Everyone knows her. No one knows him.
Except for Catherine Chriss, his daughter. And, like his identity, hidden in plain sight, unknown even to the veterans of that era still living, what’s most telling about the real story of the black woman and the white man is how much of what we think we know is what we read into the picture, not what’s there.
The man on the bus, Nicholas C. Chriss, was not some irritated Alabama segregationist preserved for history, but a reporter working at the time for United Press International out of Atlanta. He died of an aneurysm at age 62 in 1990. Mrs. Parks died at age 92 on Oct. 24, a few weeks short of the 50th anniversary of her refusal to give up her seat on the bus to a white man.

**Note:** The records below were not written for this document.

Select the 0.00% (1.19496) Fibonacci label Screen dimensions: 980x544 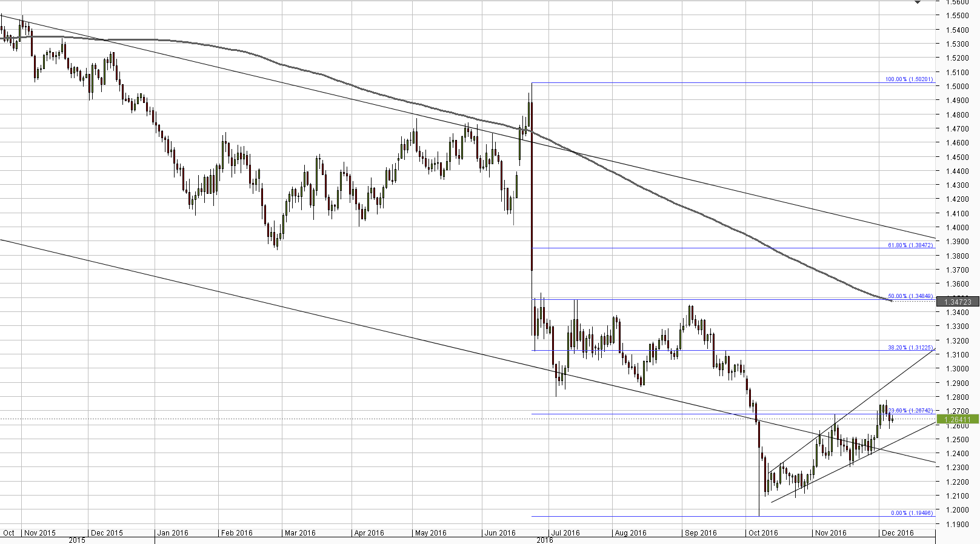[912, 513]
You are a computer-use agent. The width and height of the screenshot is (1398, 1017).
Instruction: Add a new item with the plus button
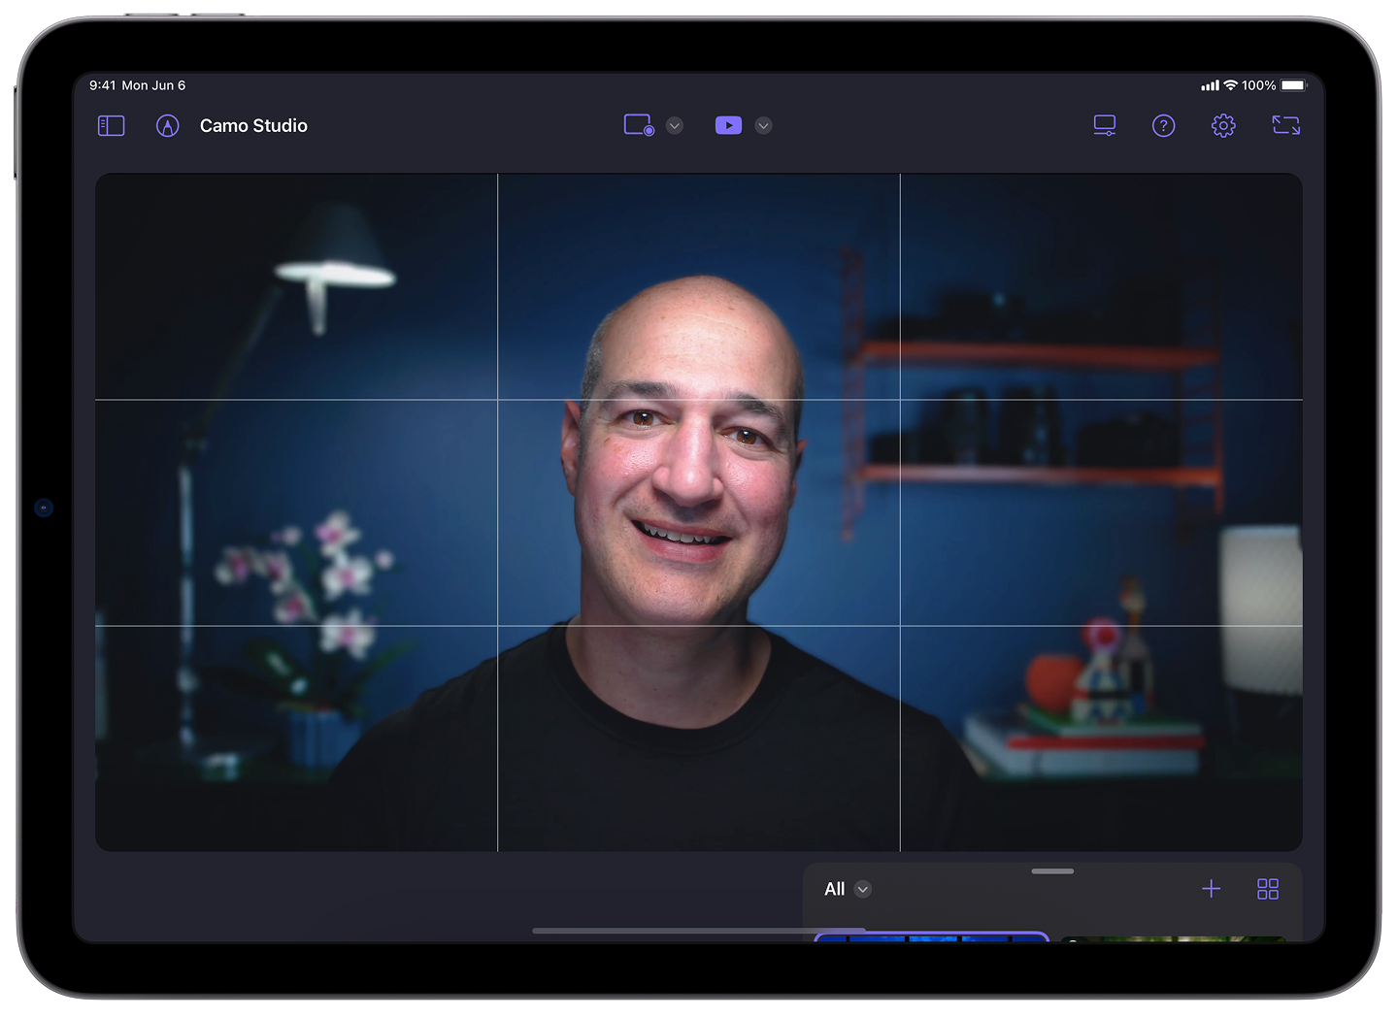point(1211,889)
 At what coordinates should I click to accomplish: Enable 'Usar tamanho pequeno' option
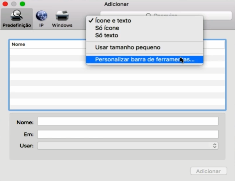(x=128, y=47)
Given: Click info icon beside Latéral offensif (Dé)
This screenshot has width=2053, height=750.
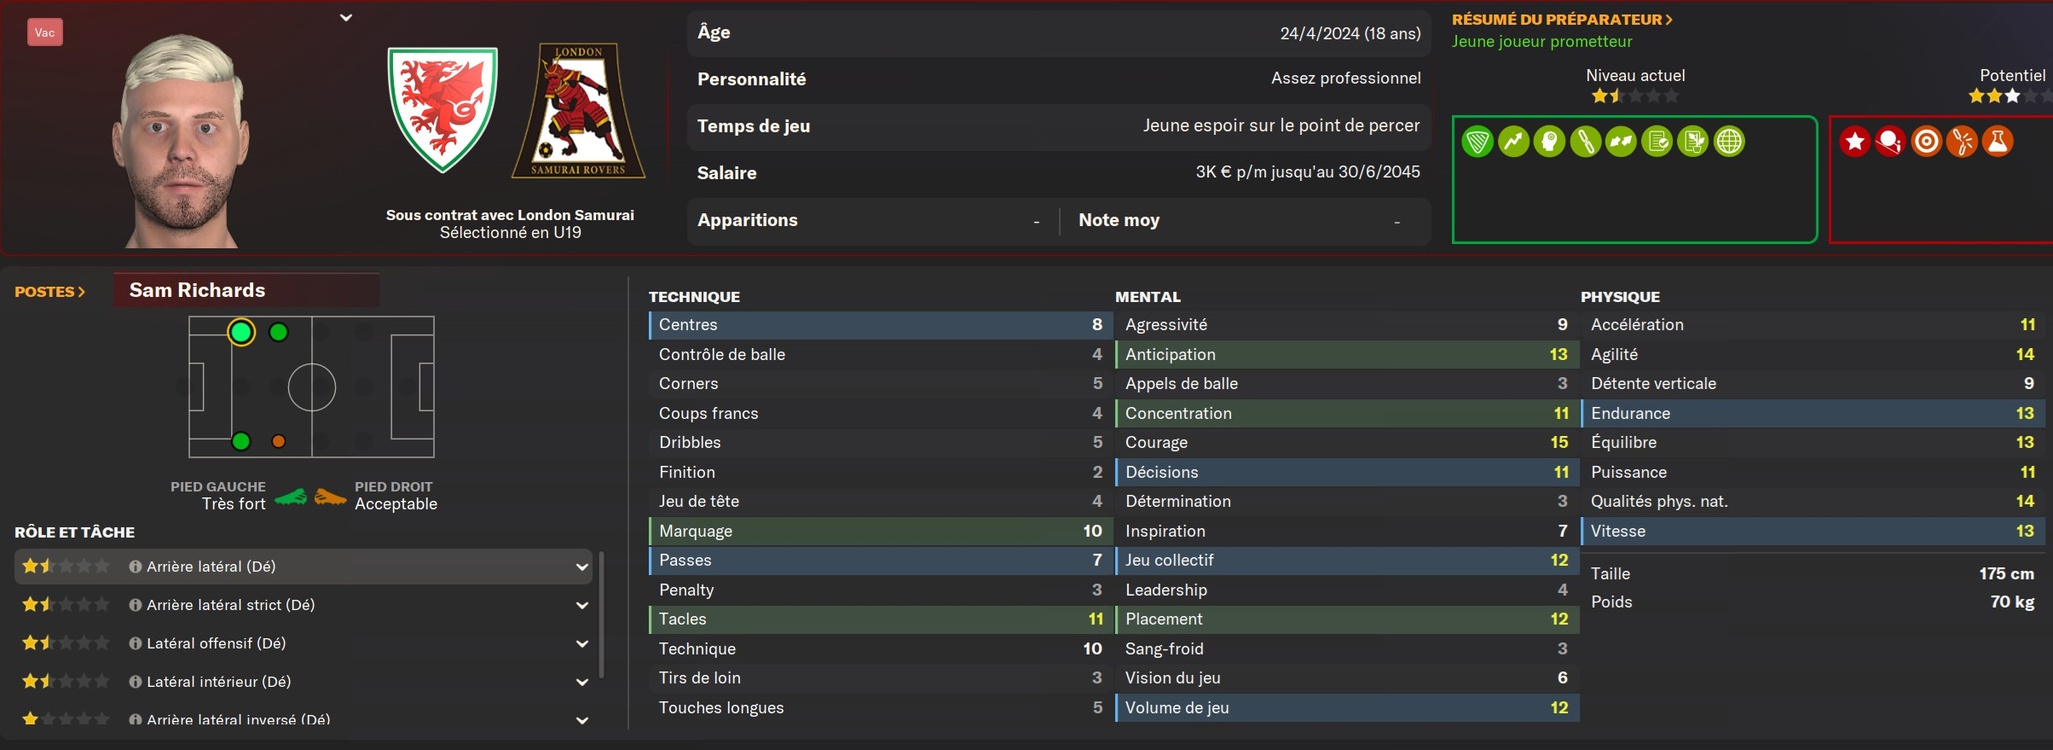Looking at the screenshot, I should pyautogui.click(x=135, y=643).
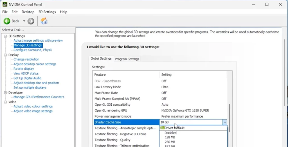
Task: Choose Disabled in Shader Cache list
Action: click(x=170, y=133)
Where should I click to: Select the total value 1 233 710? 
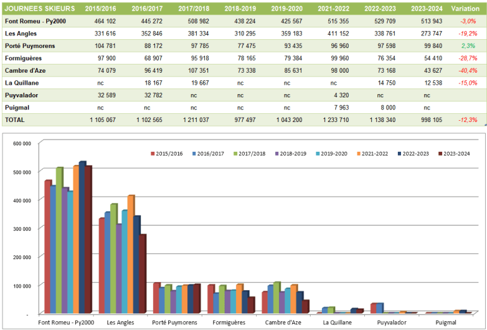(335, 119)
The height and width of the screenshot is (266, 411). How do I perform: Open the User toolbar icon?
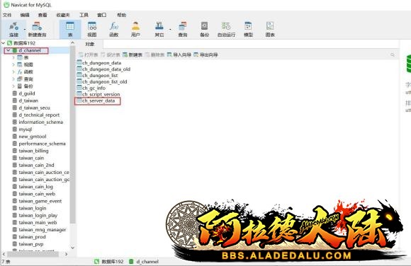coord(135,29)
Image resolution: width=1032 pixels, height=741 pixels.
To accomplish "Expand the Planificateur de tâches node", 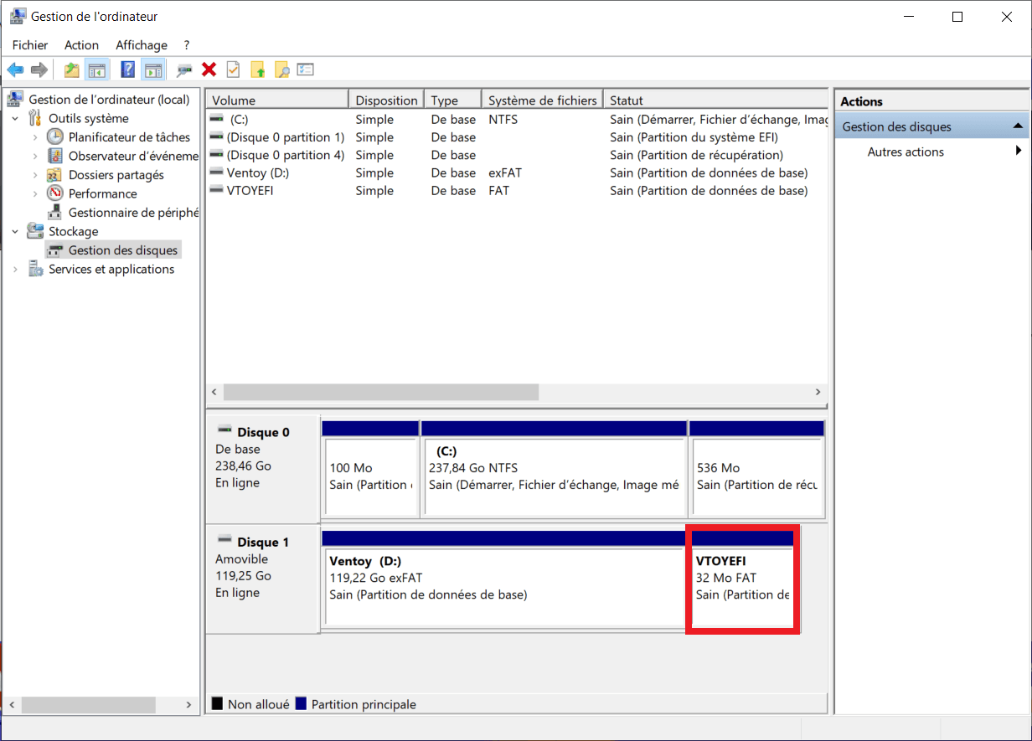I will pos(34,137).
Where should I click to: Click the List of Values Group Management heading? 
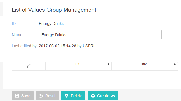[54, 10]
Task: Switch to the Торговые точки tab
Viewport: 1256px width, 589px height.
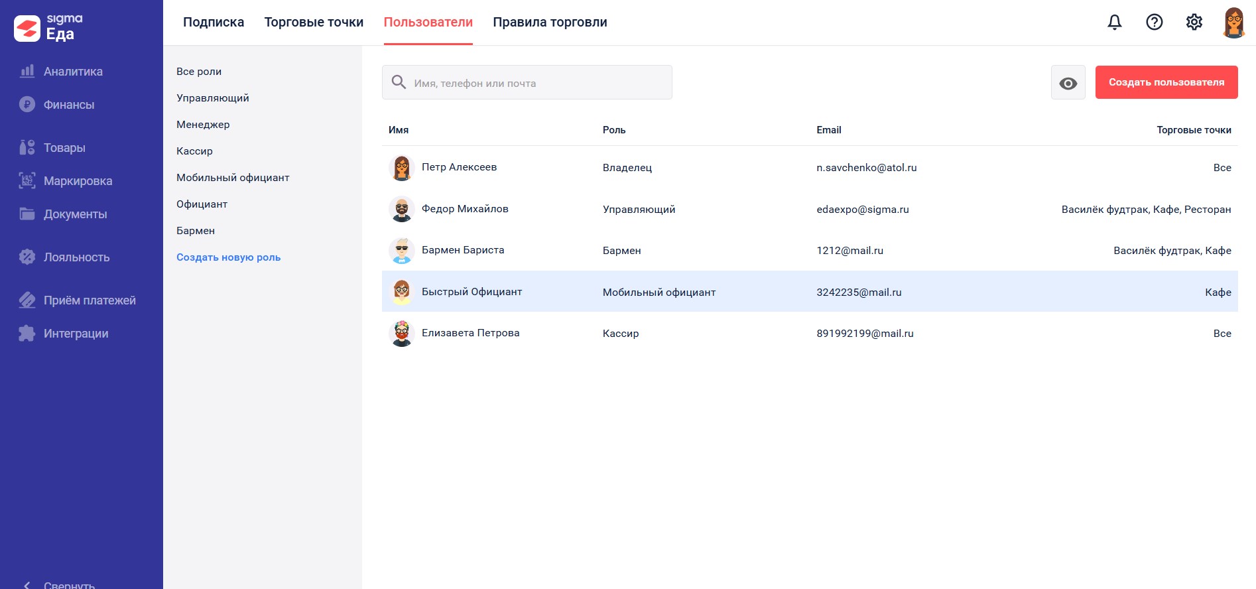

Ms. Chriss, a journalist currently caring for her three young daughters, in November wrote a poem about the picture and the way her father became “the white man. The angry man. The one who looks like he’s a banker. But isn’t.”
Over the past few years, she’s been amazed at how ubiquitous the picture has become.
“It’s everywhere,” said Ms. Chriss, whose family moved to Ridgewood from California in 2004. “Apple used it in their campaign, ‘Think Different.’ A friend called and said she saw the poster on the bus, the whole bus. It’s on the bus my daughter Alison takes to school now. When Alison was in second grade, her classroom had that border with African-American heroes and leaders, and there’s the picture. She told her teacher that was her granddad up there. She didn’t believe her.”
Still, if little known, the history of the picture is explored in one source, the biography of Rosa Parks by Douglas Brinkley, first published in 2000 as part of the Penguin Lives series of biographies.
Mr. Brinkley said Mrs. Parks, in interviews with him, said she left her home at the Cleveland Courts housing project specifically for a picture of her on a bus and that the idea was for her to be seated in the front of the bus with a white man behind. Similar photo opportunities were arranged for the Rev. Martin Luther King Jr. and others during the day, he said.
Mr. Chriss then agreed to sit behind her for the purpose of the picture. Mr. Brinkley does not identify Mr. Chriss in the book and attributes the picture to a reporter for Look magazine and two photographers from Look. He said Mrs. Parks told him she was reluctant to take part in the picture, but both the journalists and members of the civil rights community wanted an image that would dramatize what had occurred.
“It was completely a 100 percent staged event,” Mr. Brinkley said. “There was nothing random about it.”